Instruction:
Print, word for word, the section of the piece on paying for a Kirkus review starting with "Let’s first understand" and going on through "be overly harsh.".

Should I Pay For A Kirkus Review?

by Hash Milhan. Entitled: Books to be returned…

That is the million dollar question isn’t it?

Having read and researched a multitude of sites and forums and speaking with authors, I have come to the conclusion that it depends entirely on your objective and understanding the service which Kirkus provides. There are a resounding number of disappointed and even angry authors out there who have felt extremely short changed by Kirkus.

I whole heartedly believe if you decide to enter into this venture, you have to understand a few fundamental facts. This will alleviate some of the negative experiences.

Let’s first understand how the Kirkus Indie program really works and why, despite so many unhappy customers, it continues to be a prevalent force within the industry.

  • The Kirkus Indie program is a paid review service dedicated to self-publishing authors. A standard service with a 7-9 week turnaround will set you back $425.00 whilst an express service costing $525.00 will get you your review within 4-6 weeks.
  • They review approximately 3,000 self-published books every year
  • A typical review is about 250-350 words with majority of the review being a summary of the book. The actual opinion about the book is usually only one sentence of about 15-20 words and Kirkus has known to be overly harsh.
  • The magazine is published twice a month and is distributed to over 5,000 industry partners including agents, publishers, buyers, librarians, film executives and foreign publishers. In the publication, the editors will select two Indie reviews to feature. These selections are based entirely at their discretion and have normally been nominated based on receiving the strongest reviews within their genre.
  • It is every self-published authors dream to gain a Kirkus Star, which is awarded to books of exceptional merit. A Kirkus Star is one of the most revered designations in the industry. An average of only 2% of the 3,000 books will actually gain this prestigious recognition.
  • Should you receive a negative review, you have the option of not having it published.

It is important to understand what the program does NOT do.

  • A positive Kirkus review will not give you immediate boost in sales. It is not a promotional website designed specifically to sell your books. Many have been disappointed that it had not and claim to have wasted a substantial amount of money.
  • The review itself will not produce a lengthy opinionated appraisal. It is very short and to the point. Don’t expect anything else and you won’t be dissatisfied.
  • The target audience of your review in the first instance is the publishing industry, not your readers. Understand the bigger picture and how eventually that will benefit you from a customer’s point of view.

My research has shown me a few repeated personal opinions of why authors shouldn’t engage in a paid Kirkus review. I felt it important to share these sentiments to aid in the decision making process.

  • The reviews are completely subjective. I know I am stating the obvious however, the minute one is paying for a review it would seem that is no longer an acceptable notion. There is a sudden expectation of objectivity.
  • Paying for a review is considered to be publishing faux pax. It has been argued that once you pay for a review, there is a biased expectation that the review would be positive, to please the client.
  • It is expensive. No doubt! Only you can decide for yourself if your marketing budget will allow for such an expense.

Available data:
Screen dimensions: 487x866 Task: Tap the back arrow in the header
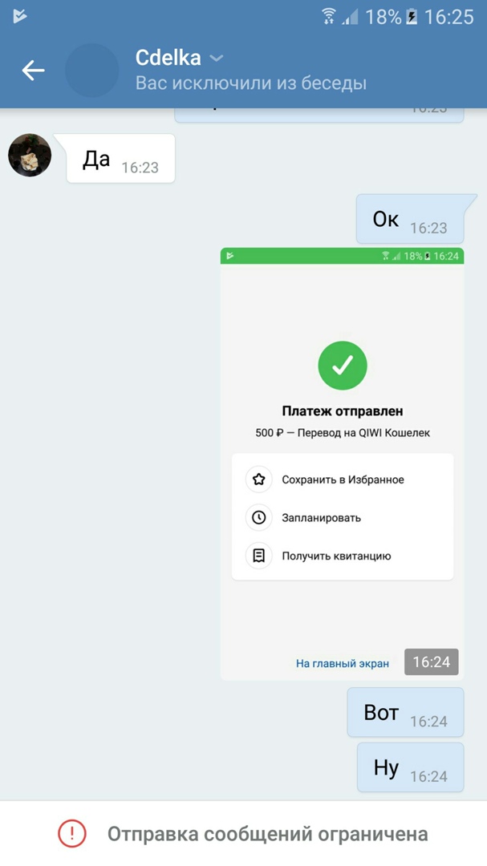(33, 71)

Output below:
Let’s first understand how the Kirkus Indie program really works and why, despite so many unhappy customers, it continues to be a prevalent force within the industry.

  • The Kirkus Indie program is a paid review service dedicated to self-publishing authors. A standard service with a 7-9 week turnaround will set you back $425.00 whilst an express service costing $525.00 will get you your review within 4-6 weeks.
  • They review approximately 3,000 self-published books every year
  • A typical review is about 250-350 words with majority of the review being a summary of the book. The actual opinion about the book is usually only one sentence of about 15-20 words and Kirkus has known to be overly harsh.